In conclusion, the current study suggested that rats given a high dose of paracetamol experienced altered biomarkers related to liver oxidative stress, decreased antioxidant activity, elevated serum TNF-α and IL-6, as well as induced cell injury. Agomelatine administration protects liver cells from paracetamol-induced hepatotoxicity via antioxidant activity and reduced proinflammatory cytokines, such as TNF-α and IL-6. Data from our study support the notion that agomelatine has biological properties without any antidepressant effect and may be useful in the prophylaxis and/or treatment of drug-induced hepatotoxicity.
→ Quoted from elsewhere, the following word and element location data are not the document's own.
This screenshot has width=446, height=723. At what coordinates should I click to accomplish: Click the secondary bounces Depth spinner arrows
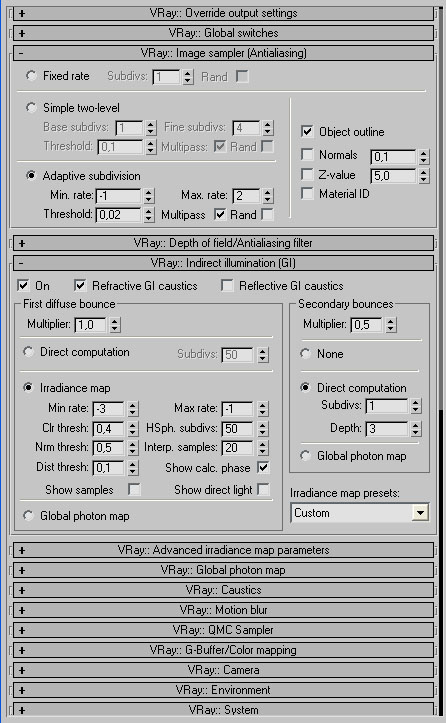416,429
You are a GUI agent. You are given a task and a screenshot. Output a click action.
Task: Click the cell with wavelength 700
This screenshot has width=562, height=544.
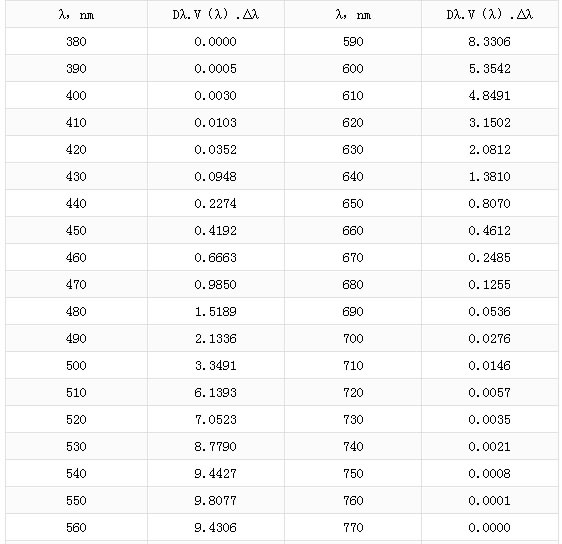tap(353, 338)
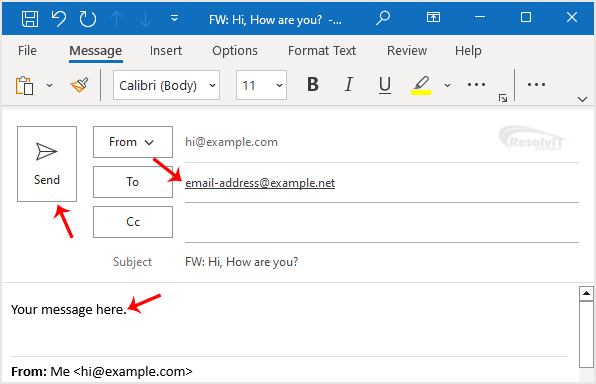Open the Format Text tab
596x384 pixels.
pos(322,51)
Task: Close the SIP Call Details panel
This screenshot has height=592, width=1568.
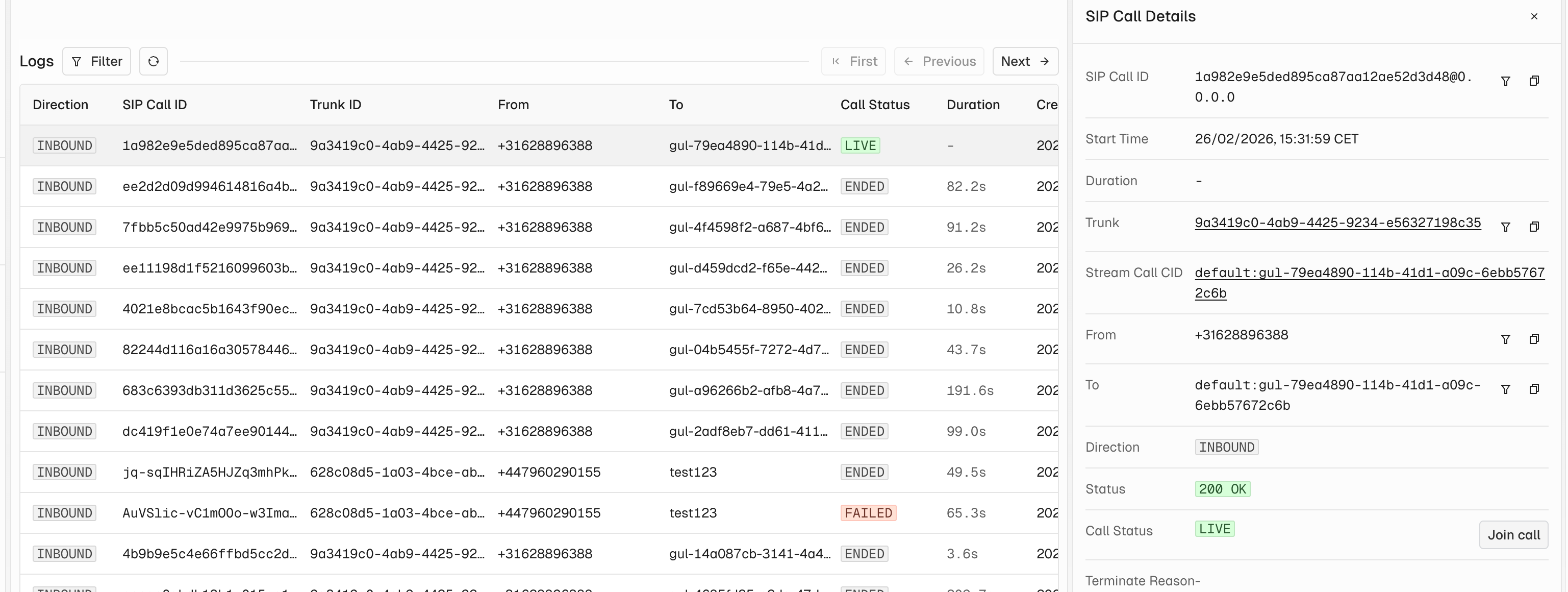Action: [x=1534, y=16]
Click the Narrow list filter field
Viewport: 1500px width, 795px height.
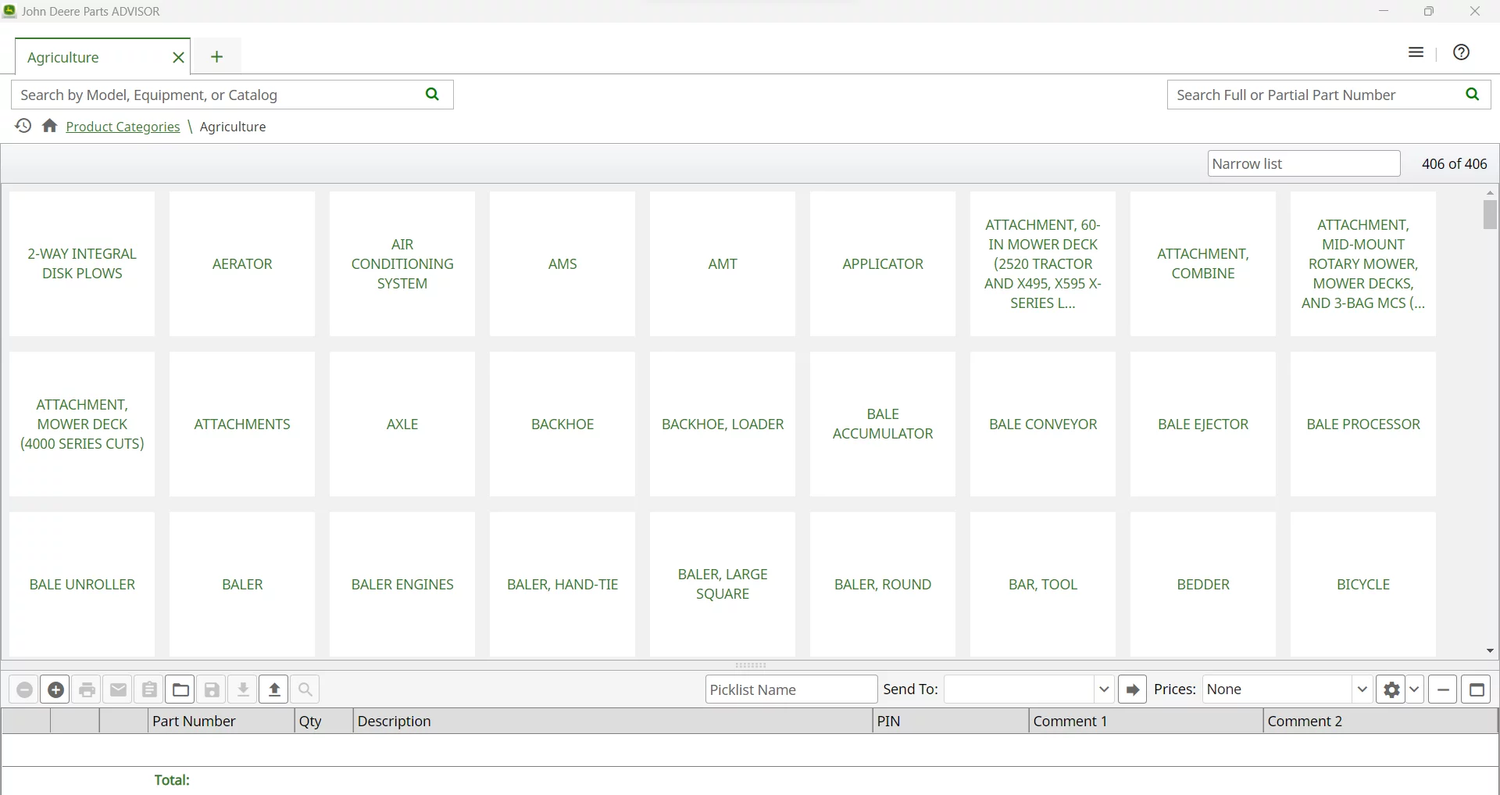[x=1303, y=164]
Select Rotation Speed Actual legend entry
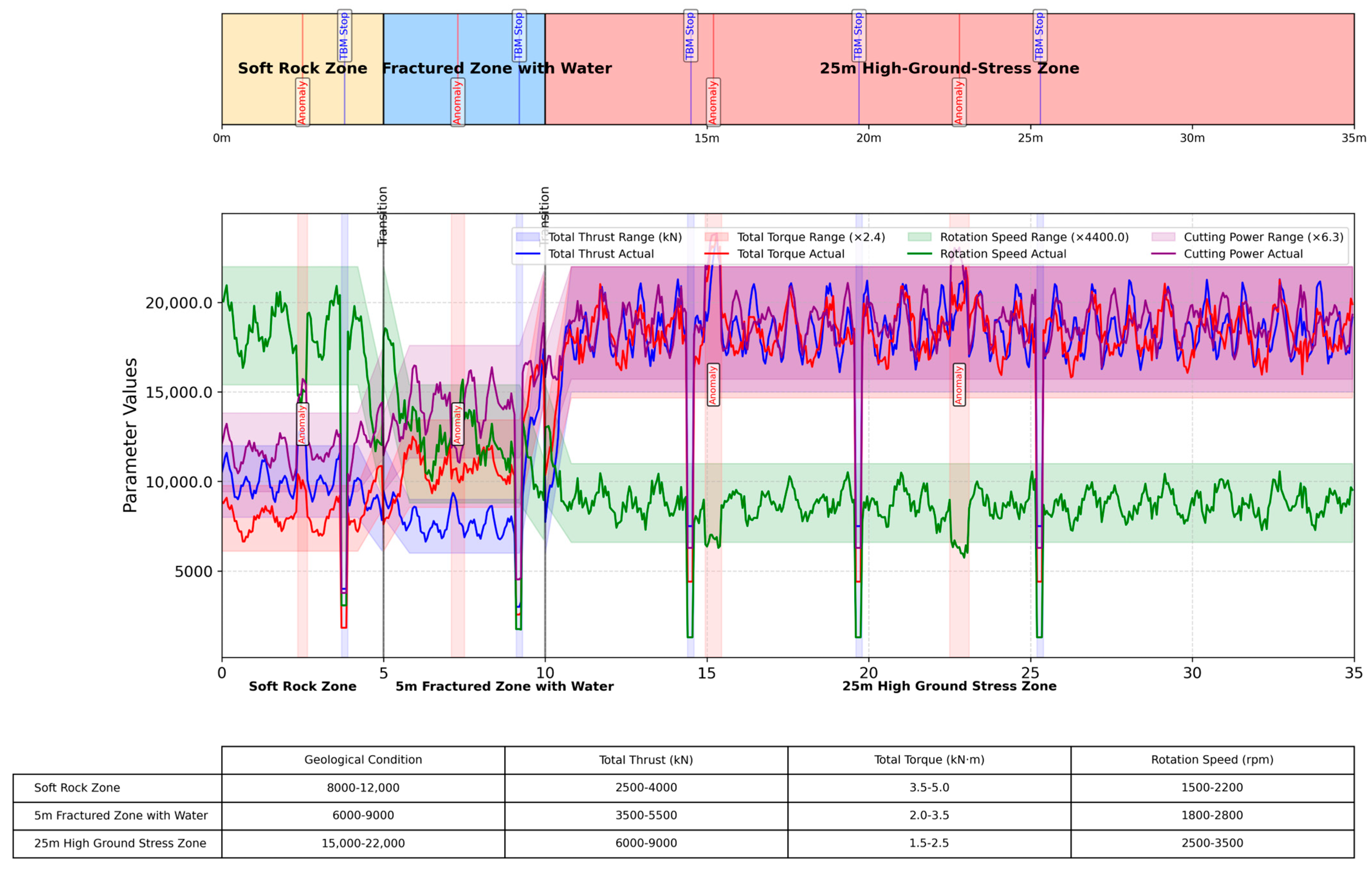This screenshot has width=1372, height=871. pos(1002,254)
As a future consideration, further studies should try to determine the specific mechanisms involved in the hepatoprotective and antioxidant mechanisms of agomelatine without central nervous system effects.
Footnotes
Funding
This study was supported by the Scientific Research Council of Atatürk University with the number of 2011/266.
Acknowledgment
This research was conducted in the laboratories of Ataturk University, School of Medicine, Department of Pharmacology; and School of Veterinary Medicine, Department of Pharmacology and Toxicology, 25240 Erzurum/Turkey.
Conflict of interests
None of the authors has a commercial interest, financial interest, and/or other relationship with manufacturers of pharmaceuticals, laboratory supplies, and/or medical devices or with commercial providers of medically related services.